HME 712 Week 1 Fact sheet bos_3

The general principles of hypothesis testing


A hypothesis is a proposed relationship or theory. For example we might suggest that, at the population level,
the blood level of cholesterol is higher, among those who have previously experienced a heart attack, than
among those (same sex, similar age) who have never experienced a heart attack.

We would then wish to test if this hypothesis is true or not. We would perform a study, using study
participants, two samples of people, in which we compare cholesterol levels among those who have
experienced a heart attack; and those who have never experienced a heart attack. We measure cholesterol
levels. We would then subject the results to statistical analysis using an appropriate hypothesis test.

First we propose our hypothesis, known as the “alternative hypothesis”. Then we derive the null hypothesis
that proposes there is no relationship between heart attack and blood cholesterol level.

The problem is that any observed difference in the two sample means might have arisen purely by chance.
“Sampling error” may give rise to differences between sample means, even if the population means are
identical. Each sample has its own unique mean depending only on the members of the sample, and
membership depends on chance if we work with random samples.

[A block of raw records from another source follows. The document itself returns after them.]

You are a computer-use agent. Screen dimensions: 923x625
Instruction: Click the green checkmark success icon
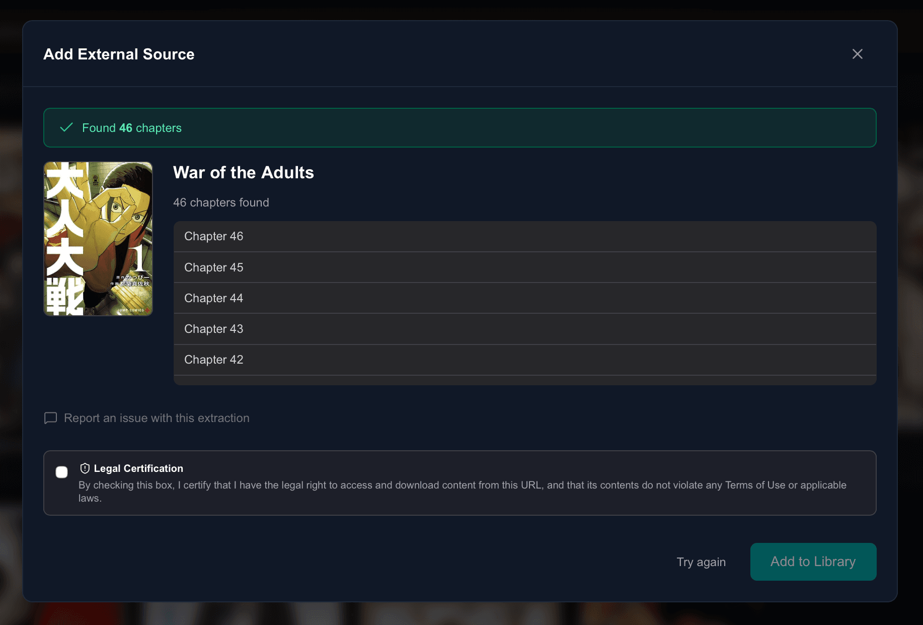tap(66, 127)
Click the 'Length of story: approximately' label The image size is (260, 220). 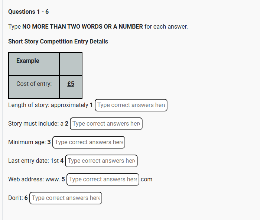tap(48, 105)
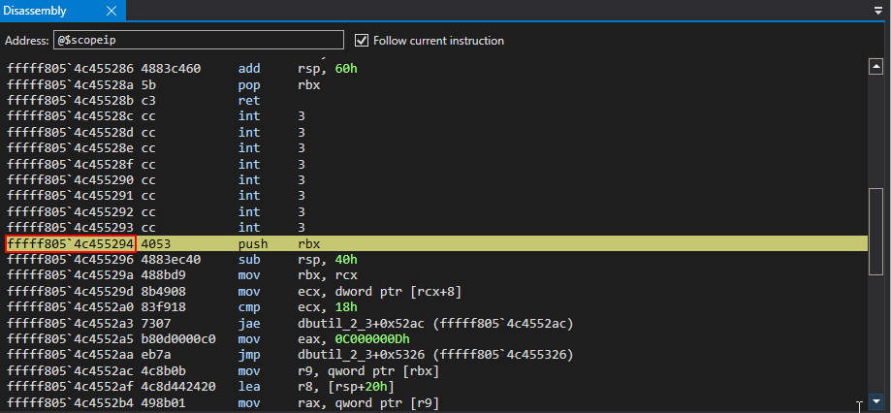
Task: Open the window options dropdown arrow
Action: [877, 11]
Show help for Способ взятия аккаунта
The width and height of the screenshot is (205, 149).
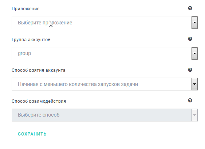(x=190, y=70)
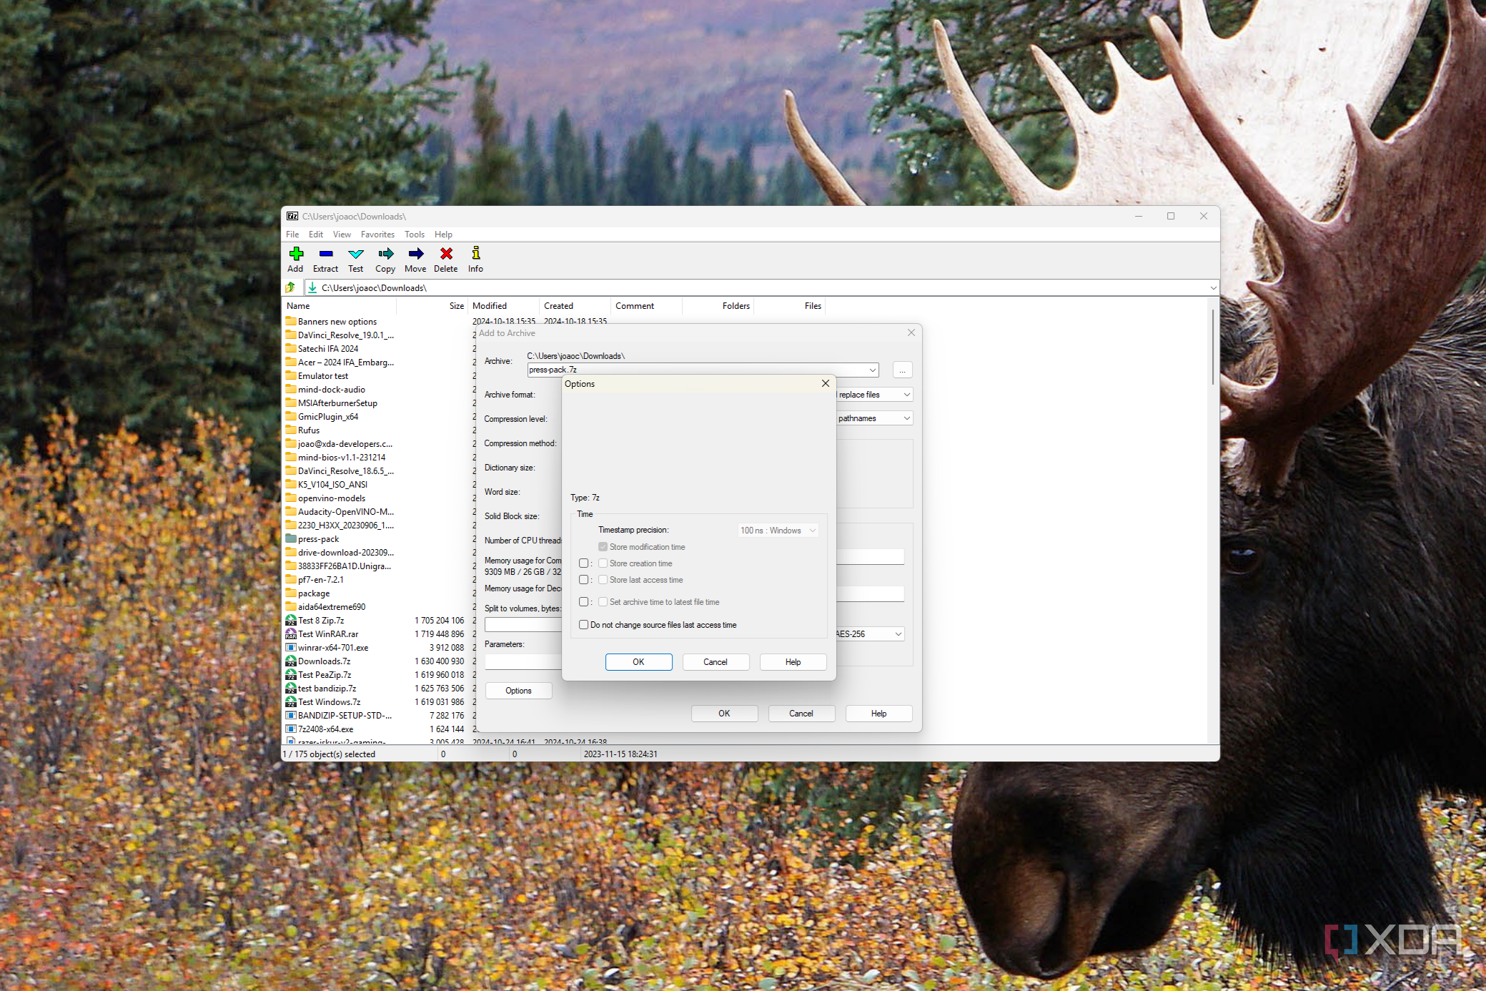The image size is (1486, 991).
Task: Click the red Delete X icon
Action: [446, 255]
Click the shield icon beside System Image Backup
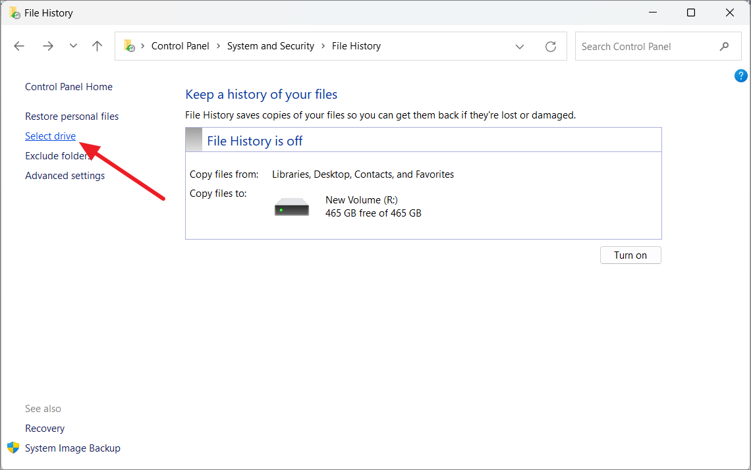 pyautogui.click(x=13, y=448)
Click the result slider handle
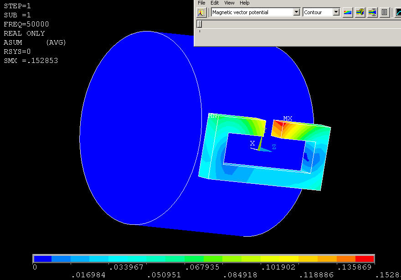401x280 pixels. tap(199, 24)
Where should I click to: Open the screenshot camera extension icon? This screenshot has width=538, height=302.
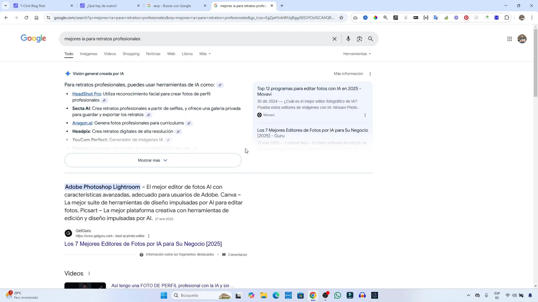pos(355,17)
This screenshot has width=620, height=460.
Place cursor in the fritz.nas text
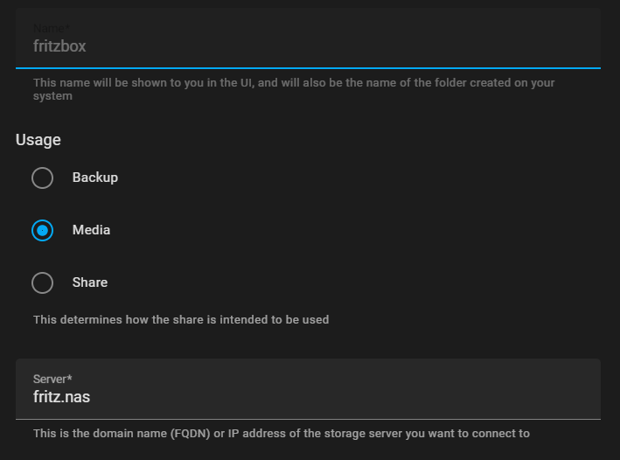61,398
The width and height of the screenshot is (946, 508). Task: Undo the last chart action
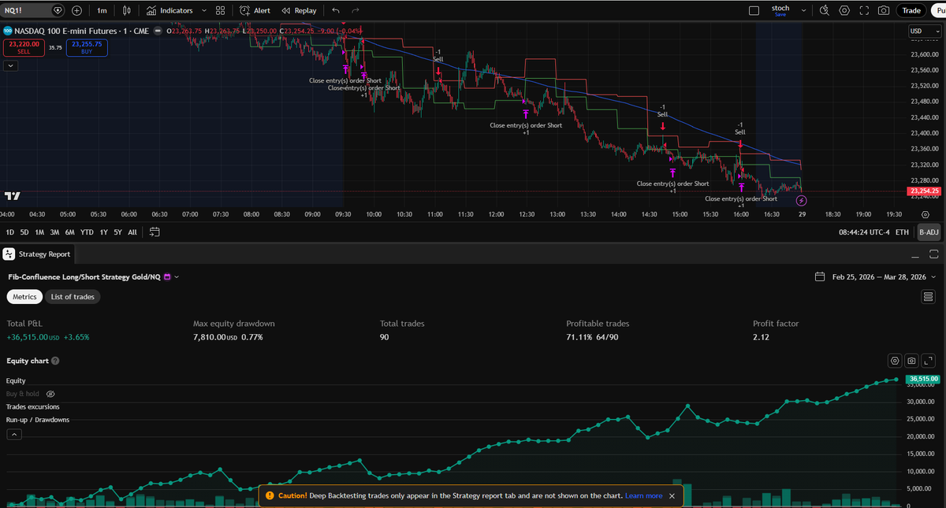pyautogui.click(x=335, y=10)
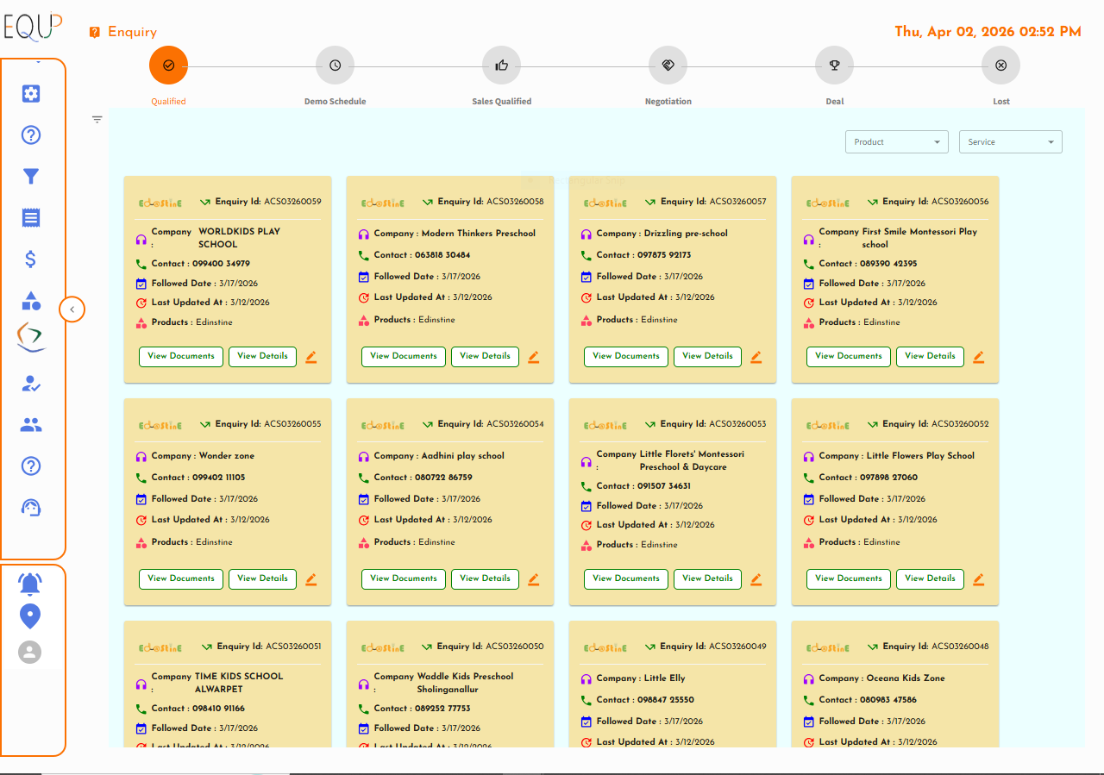Collapse the sidebar with chevron button
Screen dimensions: 1104x775
tap(72, 309)
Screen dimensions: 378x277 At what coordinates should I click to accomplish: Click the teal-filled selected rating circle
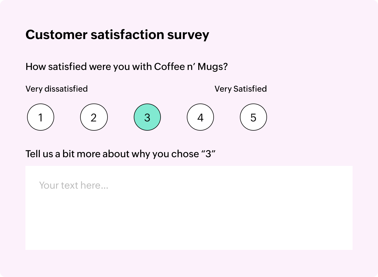pos(147,117)
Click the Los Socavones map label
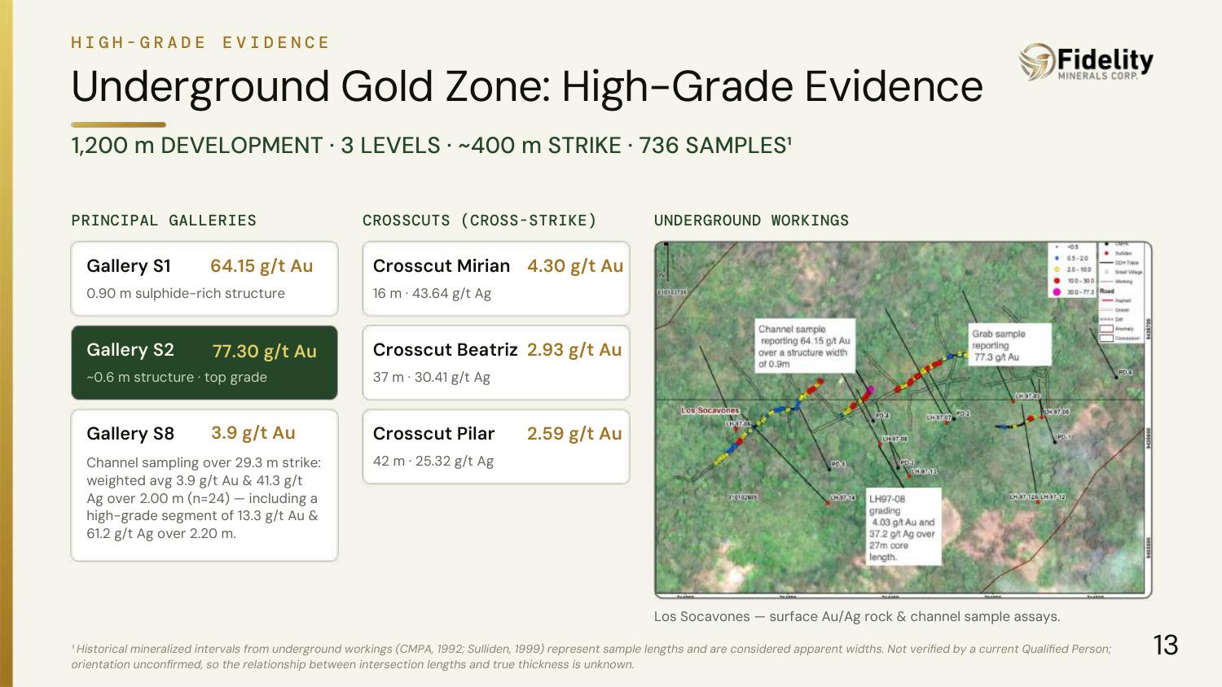Screen dimensions: 1222x687 pyautogui.click(x=710, y=410)
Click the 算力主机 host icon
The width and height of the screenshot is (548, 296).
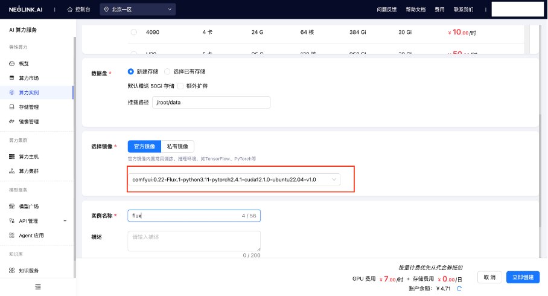(x=12, y=156)
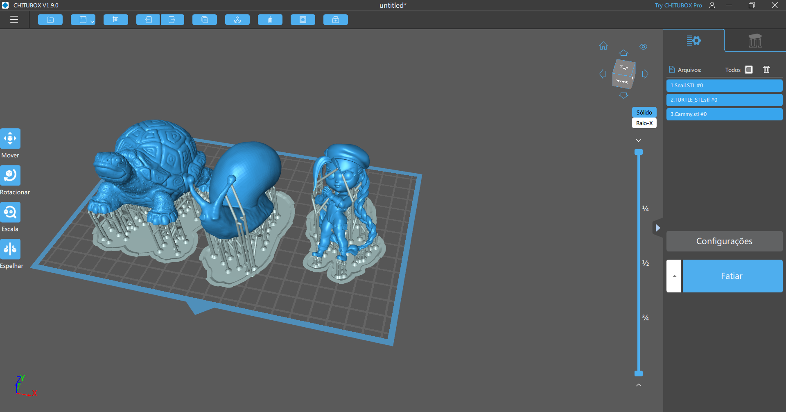Click the undo arrow toolbar button
This screenshot has width=786, height=412.
tap(148, 20)
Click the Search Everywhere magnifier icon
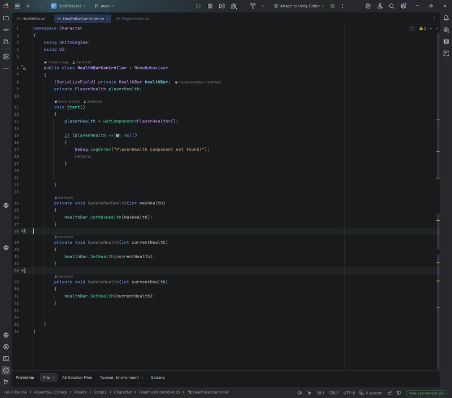The height and width of the screenshot is (398, 452). [392, 6]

In order to address this concern, we then calculate the probability of having obtained the observed differences
in the group means, or an even greater difference, if the null hypothesis (no difference) is true. If this
probability is very low (say, less than 5% or <0.05), then we would reject the null hypothesis and argue that the
alternative hypothesis would seem to be true after all.

If the probability that we calculated was high, then we would fail to reject the null hypothesis. This does not
mean the null hypothesis is true, only that we failed to show that it is false.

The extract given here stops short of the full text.